Si aujourd’hui les flux reviennent plus torrentiels encore que par le passé à travers le numérique ce n’est pas pour une raison technologique, c’est bien autre chose, quelque chose de plus profond et de plus enfoui dans l’histoire que nulle chronologie ne pourra à son tour décomposer. L’histoire de l’art des flux ne se raconte pas en état, il n’y a pas de lien de causalité de phase en phase, il y a des points d’individuation que nous nommons les oeuvres et qui à la manière de sismographes contiennent toute cette obsession pour l’indécomposable.

C’est pourquoi ce que certains nomment l’art numérique n’est pas une nouveauté et n’est pas en tout cas d’actualité. Ce n’est pas l’art de notre époque c’est quelque chose de plus lointain qui nous revient, tel un spectre qui réapparaît. Nous ne l’avions pas oublié, pas vraiment, mais peut-être nous étions-nous habitués à sa présence, à sa latence. Je voudrais voir cette sculpture grecque avec cette tignasse, avec ce drapé qui immobilise le mouvement et qui laisse encore apercevoir l’effleurement de la peau sur le tissu, cette double surface qui s’accouple et se sépare dans le pli même du mouvement, dans cette danse entre le drap et le corps, voile et dévoilement. Je voudrais voir cette sculpture comme le même flux qu’il y a maintenant devant cet ordinateur auquel je dis ce texte et qui avec quelques moments d’arrêt arrive à peu près à reconnaître ce que ma bouche prononce, ce qui est au fond de la gorge, cette voix rauque. Je voudrais y voir la même chose indécomposable que cette multiplicité qui se croise sur Internet, ensemble et séparé, accumulé et solitaire. Mais ce même n’est pas une unité, c’est encore un flux. Cette histoire de l’art qui reste à écrire n’est pas une métahistoricité et ne saurait jamais être comprise comme une autorité, comme une totalisation, comme un fil historique hégélien. Ce sont des revenants profonds et lointains, passés et futurs, une chronologie qui s’effondre car l’oeil face cette aventure d’une mer agitée n’arrive pas à distinguer l’écume des rivages. Ce sont les amers de Saint-John Perse, c’est la longue et impossible remontée de Holderlin.

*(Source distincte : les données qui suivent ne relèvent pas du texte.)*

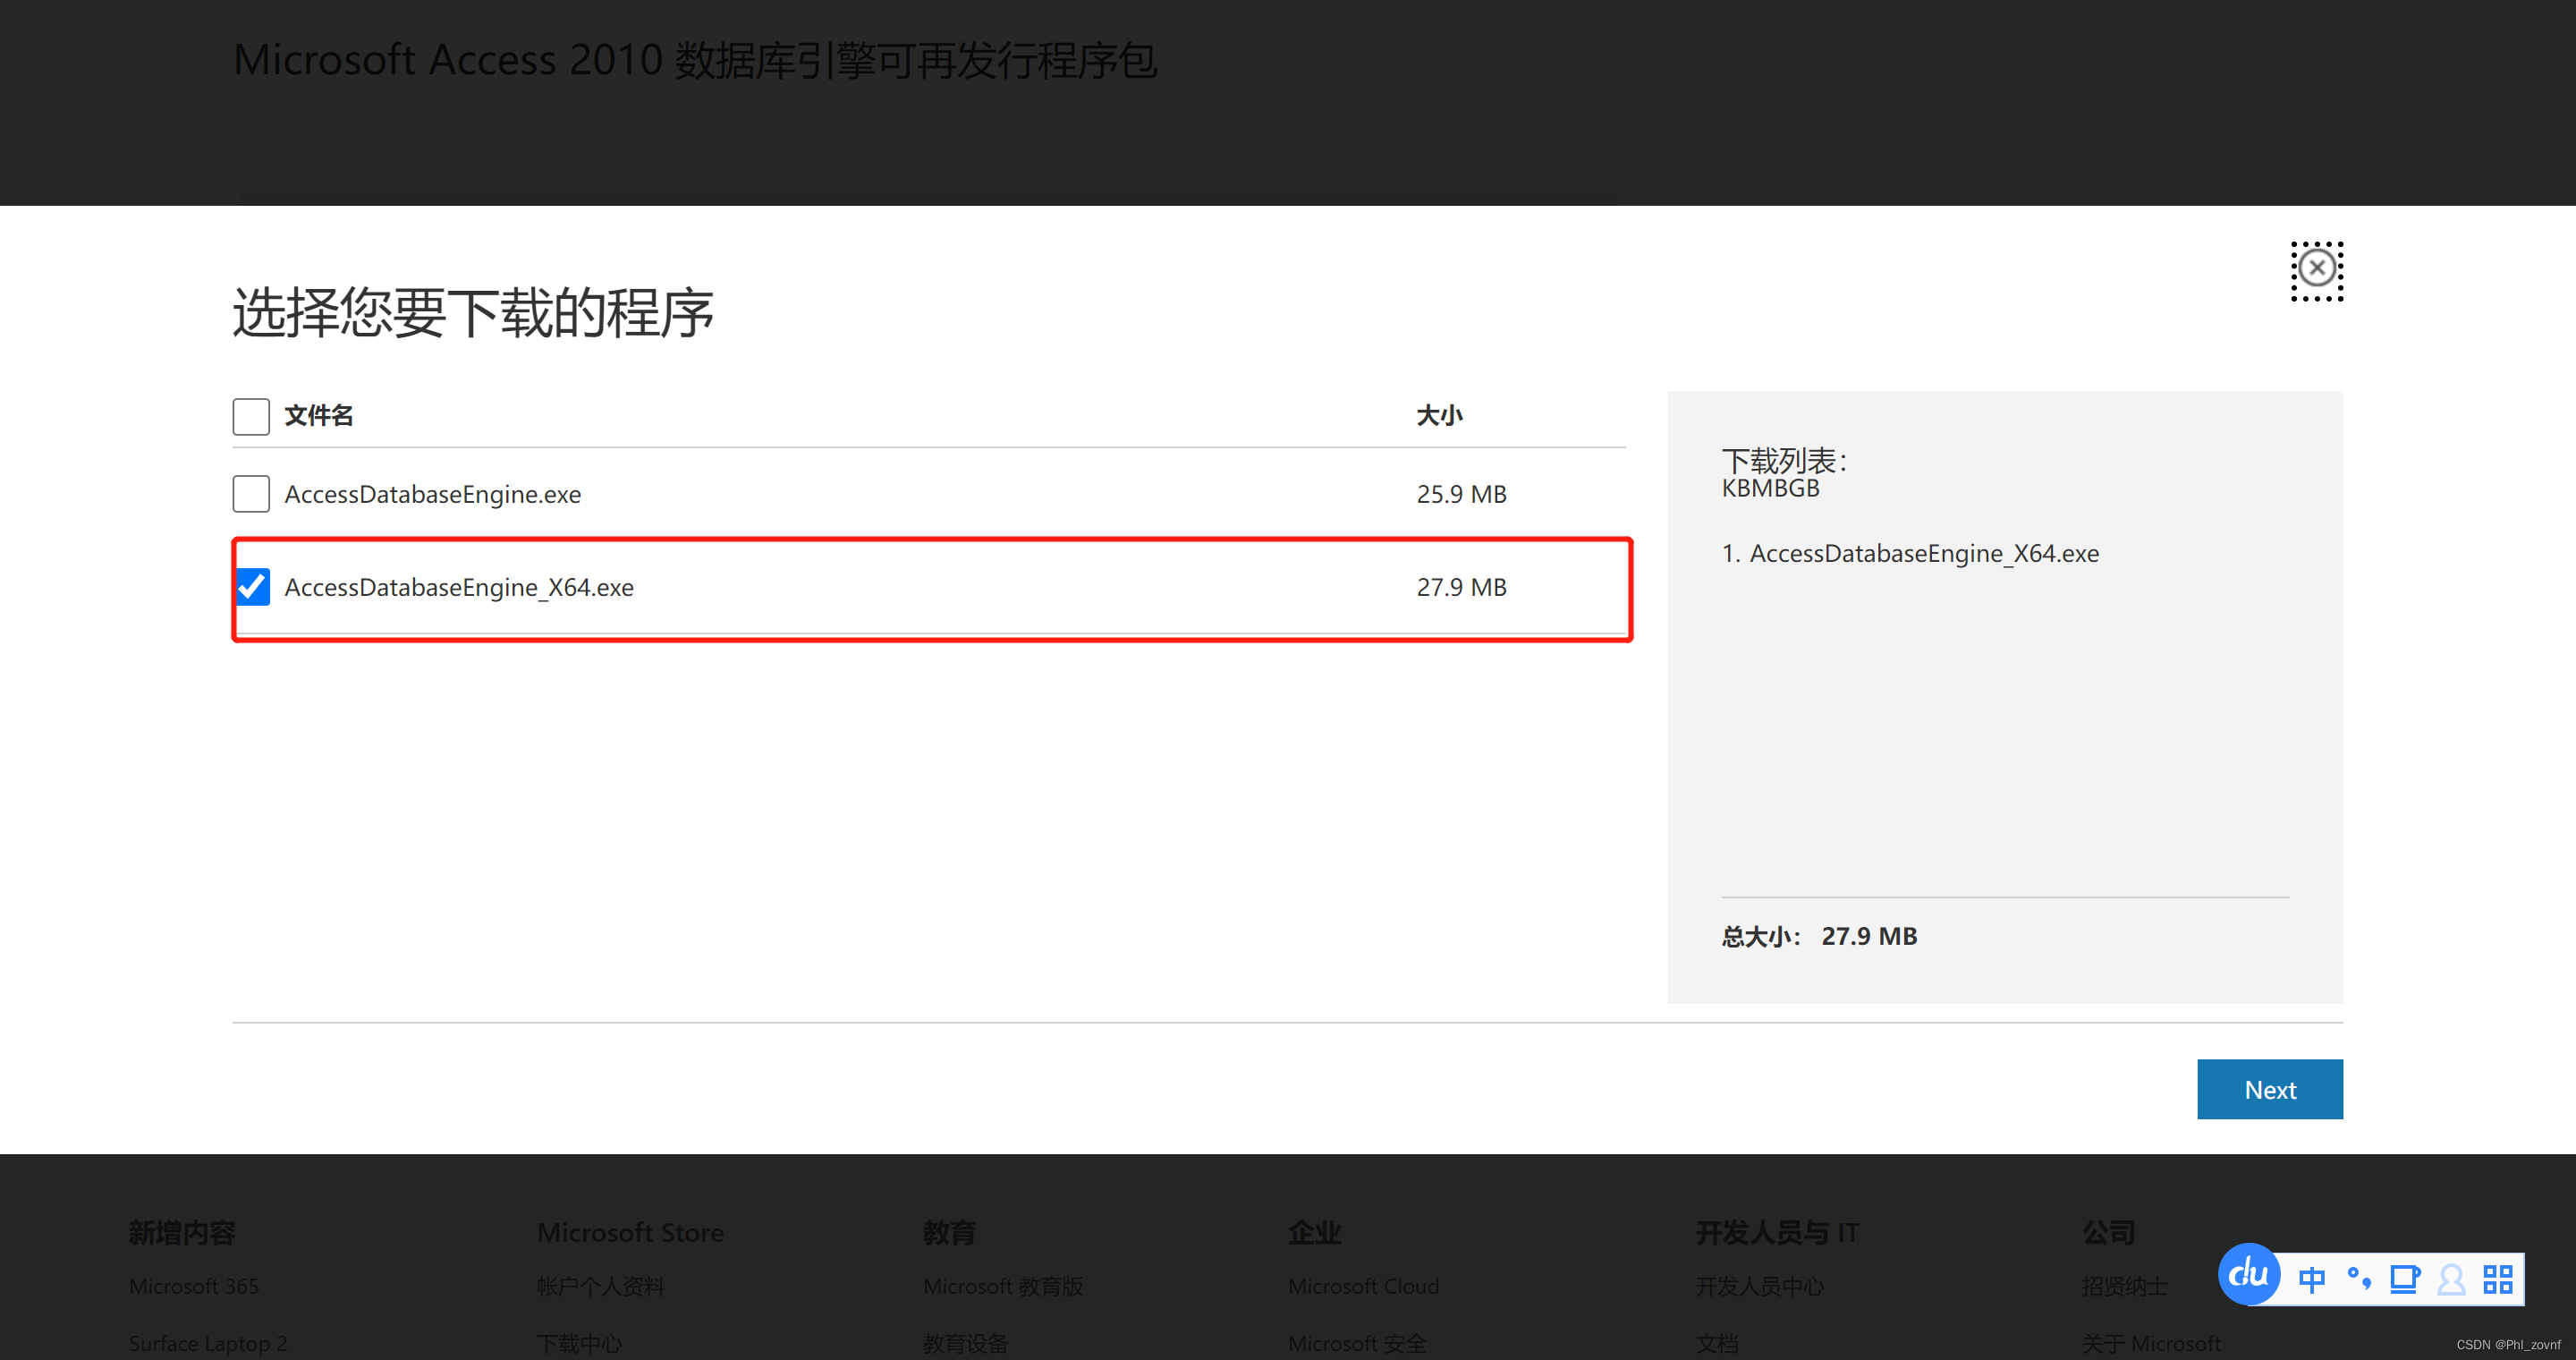Screen dimensions: 2576x1360
Task: Uncheck the AccessDatabaseEngine_X64.exe checkbox
Action: [x=251, y=587]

Je voudrais devenir encore plus sensible à tous les flux, à la représentation des peuples sur ses peintures historiques du XVIIIe siècle, à ces corps mélangés, entassés vif et à la fois mort.

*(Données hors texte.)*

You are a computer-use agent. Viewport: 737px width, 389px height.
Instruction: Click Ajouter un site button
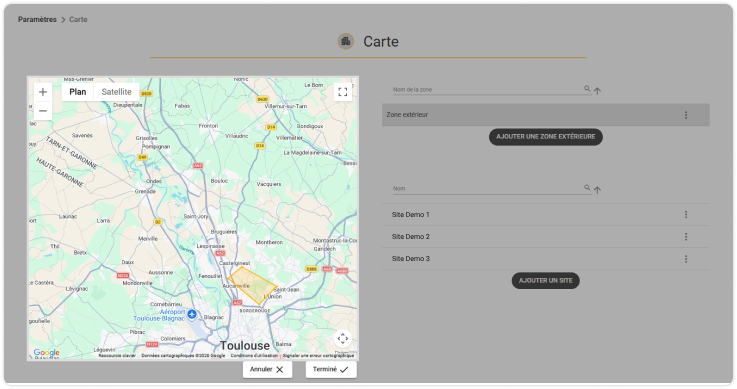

C’est histoire de l’art des flux nous permettrait à travers des symptômes n’ont pas de découvrir une autre structure, une espèce de logique historique transcendant les différences mais plutôt la possibilité, et ce qui compte là est de rester au possible, d’y persister et de s’y tenir, d’une autre méthode et pour tout dire d’un autre esprit.